Grahanusantara.co.id, Jakarta – Mengenan masa lalu Presiden Susilo Bambang Yudhoyono (SBY)Ketua  mantan Presiden RI keenam di masa Orde Baru.

Dilansir dari Tempo, SBY bernostalgia tentang karirnya sebagai tentara sambil menikmati kopi dan hidangan angkringan di warung Pendapa Lawas, Kota Yogyakarta pada Ahad petang, 8 April 2018.

Bagi SBY, Yogyakarta menjadi kota yang penuh kenangan sekaligus tantangan, terutama saat ia menjalankan tugas sebagai Komandan Korem 072/Pamungkas pada 1995. Saat itu, SBY berpangkat kolonel.

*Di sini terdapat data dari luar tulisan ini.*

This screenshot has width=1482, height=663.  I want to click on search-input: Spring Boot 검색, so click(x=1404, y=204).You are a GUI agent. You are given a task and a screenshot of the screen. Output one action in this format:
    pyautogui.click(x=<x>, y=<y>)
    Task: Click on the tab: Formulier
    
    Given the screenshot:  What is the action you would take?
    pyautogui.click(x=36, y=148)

Tahun 1995, kata SBY, menjadi tahun awal mulai tumbuhnya gerakan transisi era Orde Baru di bawah pemerintahan Presiden Soeharto menuju era reformasi yang kemudian lahir pada 1998. “Situasi sosial politik saat 1995 itu di Yogya sudah hangat dan kemudian tahun 1997-1998 makin panas,” kata SBY dalam acara santai lawatannya yang bertajuk ‘Ngopi Bareng SBY’ itu.

SBY menuturkan, menjadi Komandan Korem di tengah hangatnya situasi sosial politik itu, ia berupaya tetap menjaga komunikasi dengan publik sekaligus menjaga stabilitas politik dan keamanan di Yogya. “Ingat, saat itu, dwifungsi ABRI masih menjadi doktrin,” ujarnya.

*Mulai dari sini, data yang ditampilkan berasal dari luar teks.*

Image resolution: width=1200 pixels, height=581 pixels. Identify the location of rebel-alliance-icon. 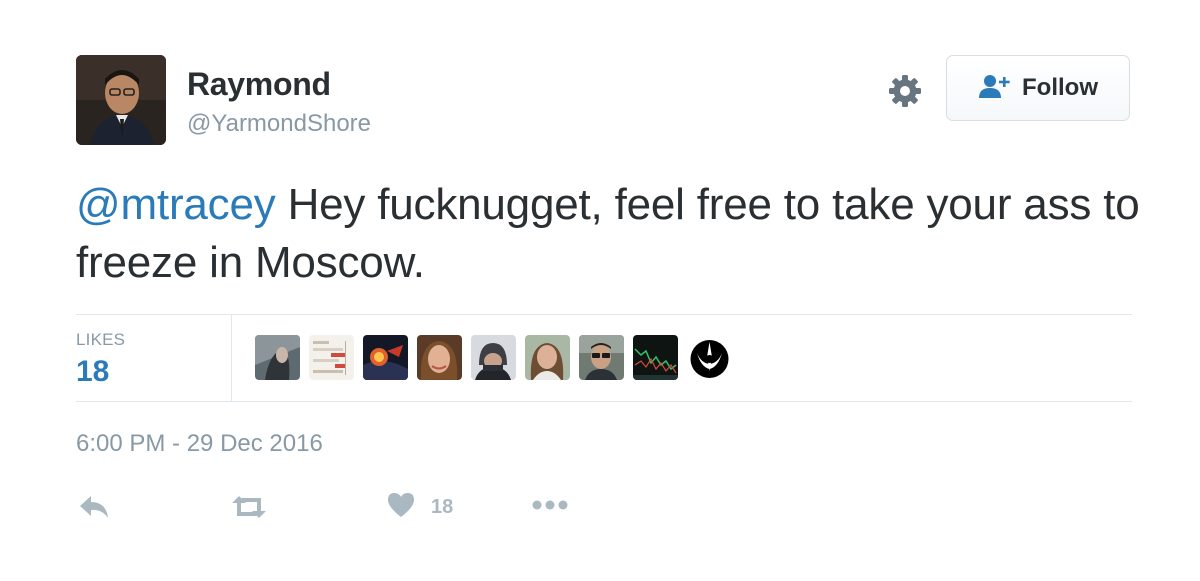
(710, 358). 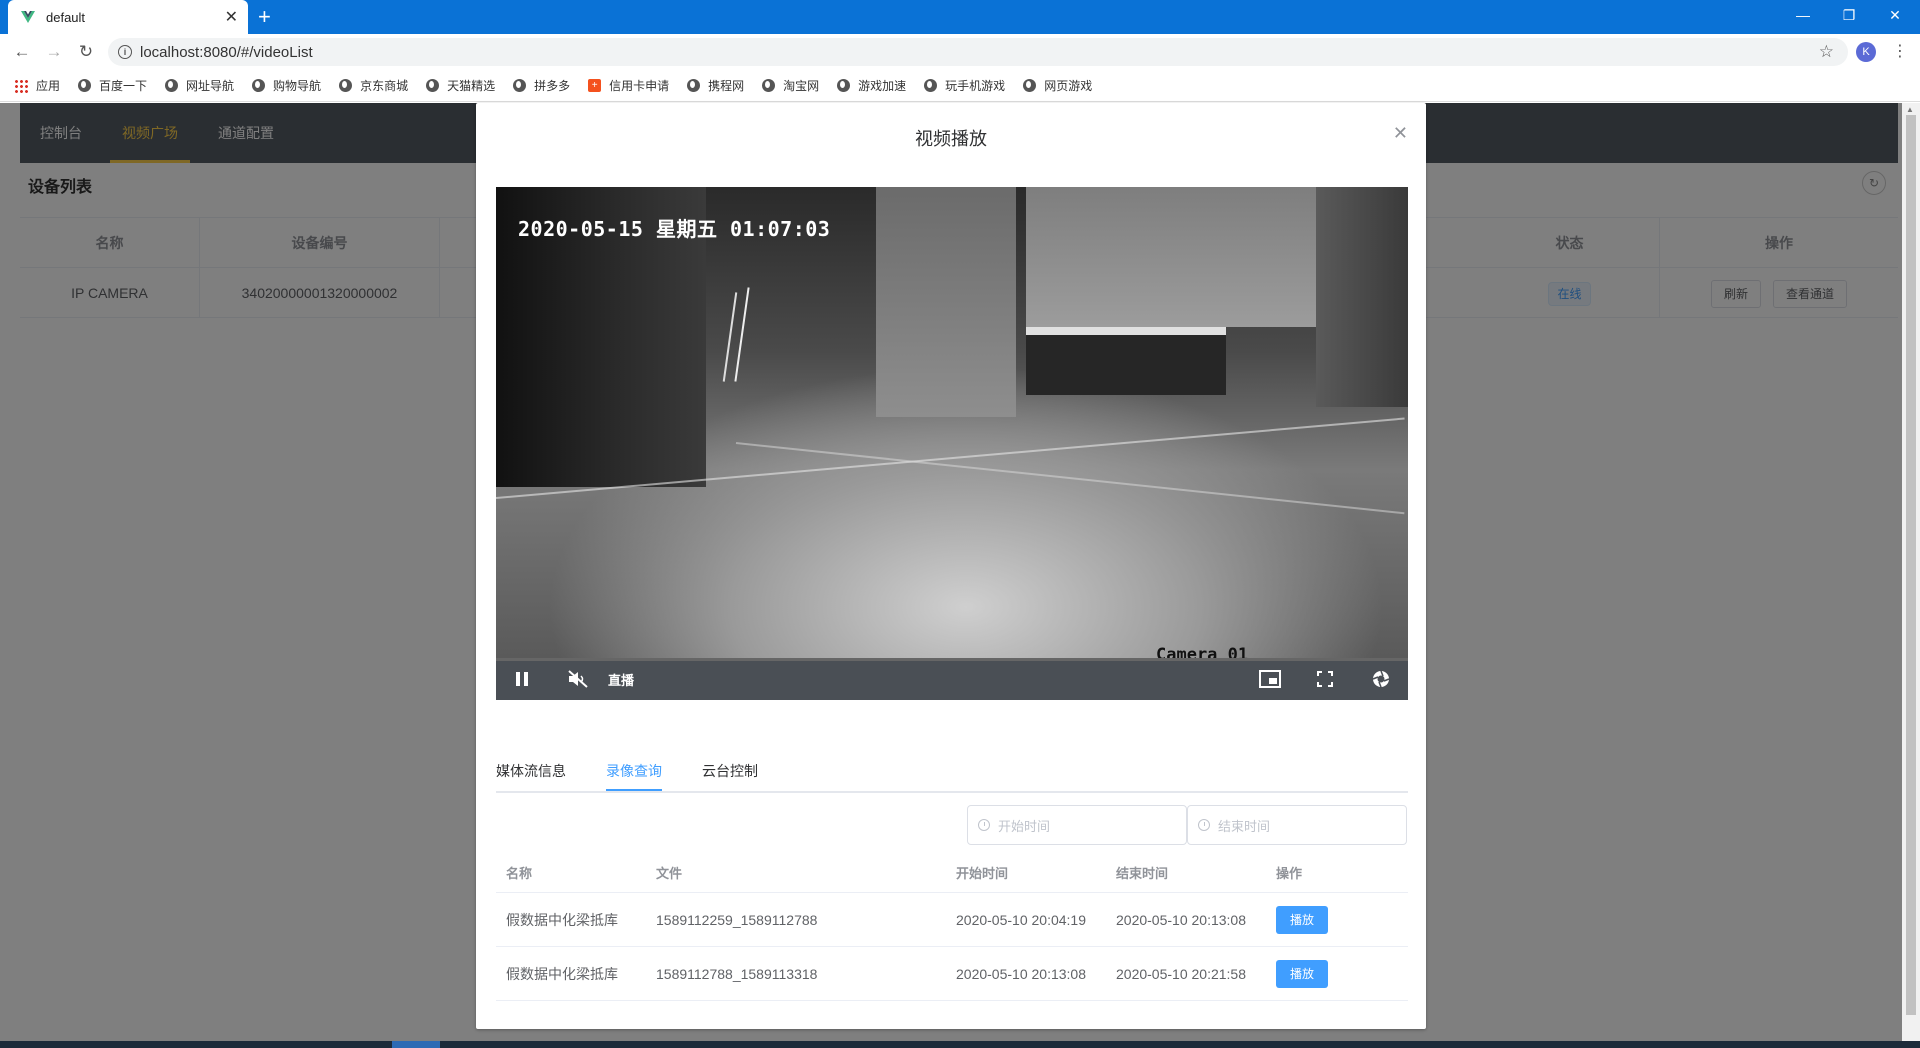 What do you see at coordinates (960, 17) in the screenshot?
I see `browser-tabstrip: default ✕ + — ❐ ✕` at bounding box center [960, 17].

Ia ingat betul ketika ia setiap saat harus berkomunikasi dengan para mahasiswa Yogya yang kala itu amat kritis, dinamis dan kerap melancarkan kritik tajam pada pemerintahan Orde Baru.

Untuk menanggapi kritik tajam para mahasiswa pada pemerintahan Soeharto kala itu, SBY justru melakukan komunikasi dengan sejumlah aktivis mahasiswa. Seperti Andi Arief dan Heri Sebayang yang kini turut bergabung dengan Partai Demokrat yang dibentuk SBY.

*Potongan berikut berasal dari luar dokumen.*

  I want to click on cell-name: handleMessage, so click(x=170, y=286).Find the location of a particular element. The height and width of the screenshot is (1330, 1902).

“Para aktivis mahasiswa ini siang harinya unjuk rasa mengkritik dan menuntut pemerintah A,B,C,D tapi malam harinya saya ajak dialog,” ujar SBY.

Meski mendekati dan mengajak dialog terus para aktivis mahasiswa itu, SBY mengaku pada akhirnya ia tetap gagal membendung aksi mahasiswa yang makin kencang dalam mengkritisi dan menuntut Orde Baru berakhir itu. “Saya hanya ingatkan kepada para aktivis itu soal gentleman agreement yang kami buat, unjuk rasa tak boleh melampaui kepatutan, melanggar hukum, dan menimbulkan gangguan kemanan,” ujarnya.

SBY bersyukur di masa tugasnya yang tak sampai setahun di Yogya, tak pernah ada peristiwa kekerasan akibat berbagai aksi unjuk rasa dan kencangnya kritik para aktivis itu.

SBY pun mengaku, akibat pendekatannya yang persuasif dan komunikatif dengan para aktivis mahasiswa saat itu dianggap keliru oleh rezim Orde Baru. Ia dianggap terlalu lunak sebagai tentara kepada elemen mahasisa.

SBY pun saat itu beralasan jika langkah persuasifnya itu karena menjadi bagian tugasnya sebagai aparat teritorial untuk menjalin komunikasi dengan siapapun termasuk elemen mahasiswa. “Saya hampir dicopot dari jabatan saya tetapi Pangdam (Panglima Kodam) saya membela kalau pendekatan politik yang konstruktif memang seperti itu,” ujar SBY.

Ia pun bersyukur bisa melalui masa itu. “Saya bersyukur akhirnya bisa selamat dari terpaan politik saat itu, dan lalu ditugaskan memimpin kontingen pengamat militer Perserikatan Bangsa Bangsa ke Bosnia,” kata SBY.